As she eloquently continued on about opening up to different cultures and the importance of doing so, she reminded us that kids see the world differently than adults. And she elaborated more by explaining what traveling has taught her own kids.

"Travel kills prejudice," she quoted, while mentioning how her kids are worldly for their ages. In having experience living in different countries for a month at a time, her kids are able to understand what being an outsider and a foreigner is like and what it's like to struggle speaking another language. The exposure helped them become more empathetic and understanding of foreigners they would encounter in the U.S., seeing how other people live makes them more open-minded and open-hearted.

"When kids are little, they don't need to have a language in common or anything. They don't care what language you're speaking or what color the person is. They don't care- there's a swing set and a sandbox. And they just go and make a new friend even if they can't say two words to each other."
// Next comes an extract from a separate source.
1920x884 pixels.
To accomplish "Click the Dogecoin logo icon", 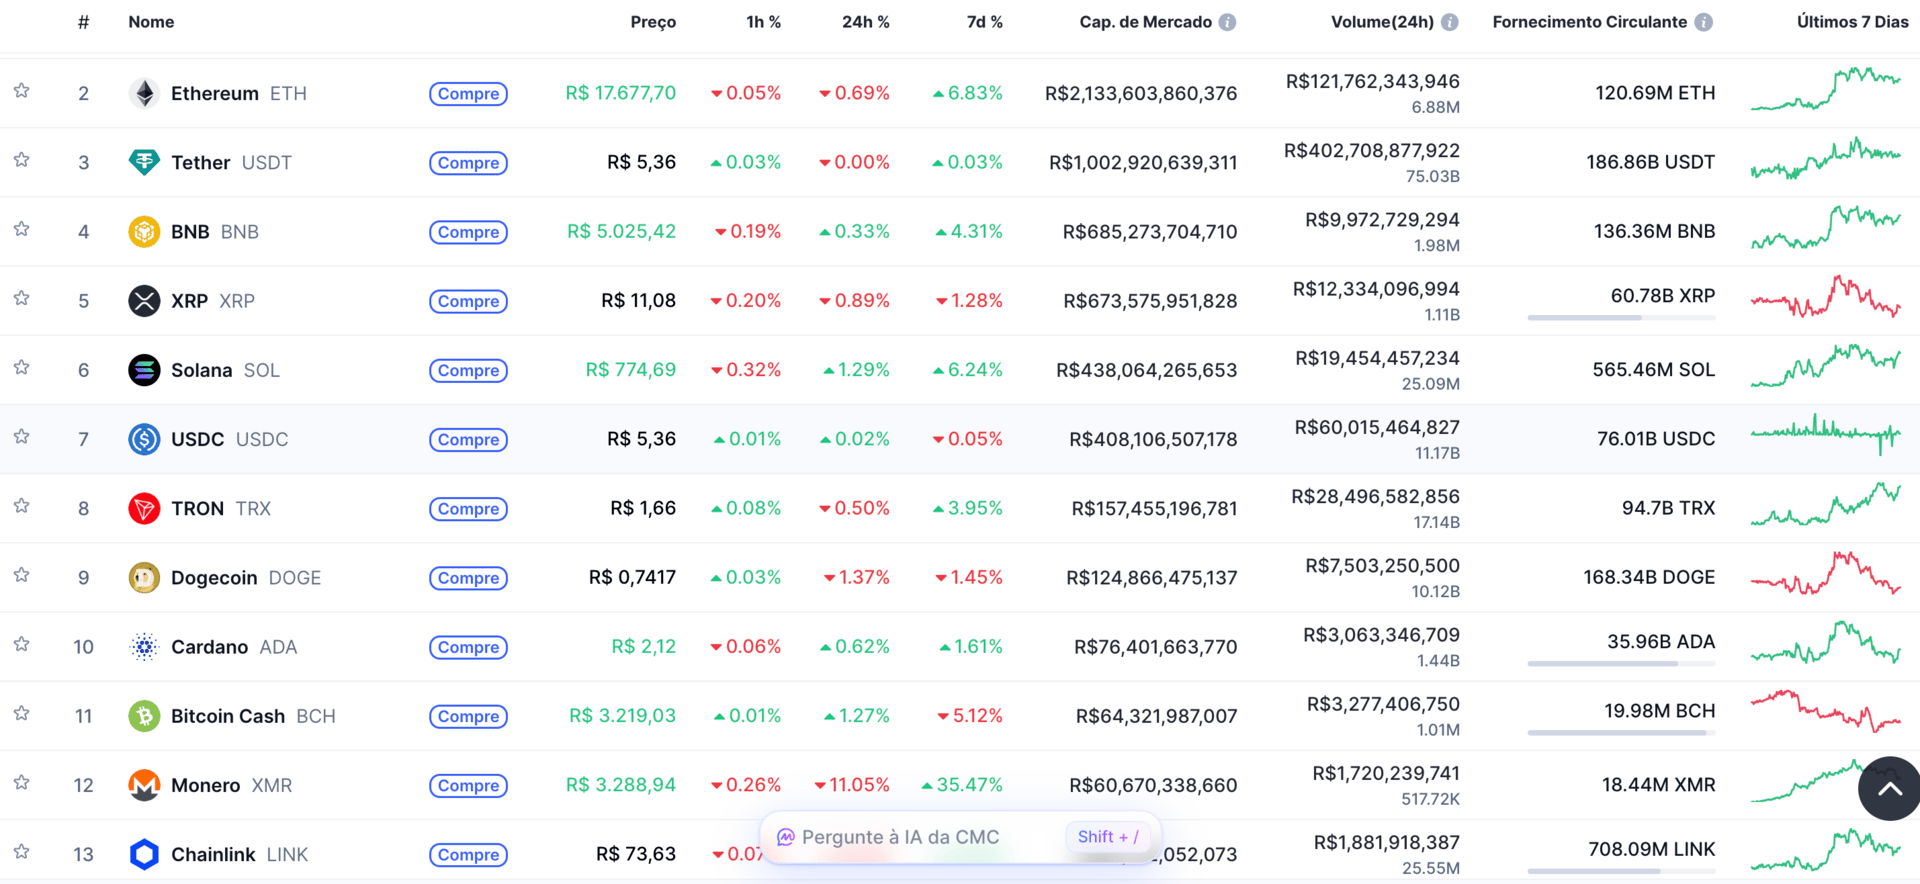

Why Is Traveling Around the U.S. So Great?

"You have to make choices in life, so maybe you're not going to do all the updates to your house that you wanted to do," she said, followed with a laugh. "We could get the house painted or we could go to Mérida [Mexico]... Really within your own state, there's so much, no matter where you live. There are adventures everywhere around you. You can find interesting people everywhere you go. Even in our state of Arizona, living in Scottsdale is very different from going to little tiny towns in rural areas. The people there are very different than the people who live in the city, and the way they live their lives and just sort of experiencing that and how they live is interesting too."

Colleen talked about taking advantage of the places that are near us here in the U.S., and why traveling in our own backyard can be fulfilling and satisfying for all:

"The United States is just so huge, it's so varied and vast, and there are just so many different cultures. There are so many people who have come from all over the world just to move here and live here and were still having different immigrant populations. It's really the only place where you move there and become that. You know what I mean? You can't move to Russia, and after 10 years, say that you're Russian. You're not going be Russian. But you can move to America, and in 10 years you can say, 'I'm American.' We become part of this eclectic group of states. There are so many places to explore within this country- desert, mountain, skiing, beaches. We have places like Hawaii that have their own unique culture and history and learning about that- like going to a big city in New York is different than going to a small town in Texas."

She also confronted the realities of raising kids: that one day, they'll grow up and leave the house. She talked about her future plans as a travel blogger and admitted to the anxieties of what the future could hold. "It is freaking me out... 'Travel Mamas' is primarily a family travel blog... as my kids are getting older, I'm realizing that I have about five more years with children in my house. And so I'm really trying to figure out if I'm trying to rebrand or if I'm going to launch a different website and keep 'Travel Mamas...' I might go back to hiring writers to write things about traveling with kids. I'm really trying to figure it out. It is a challenge."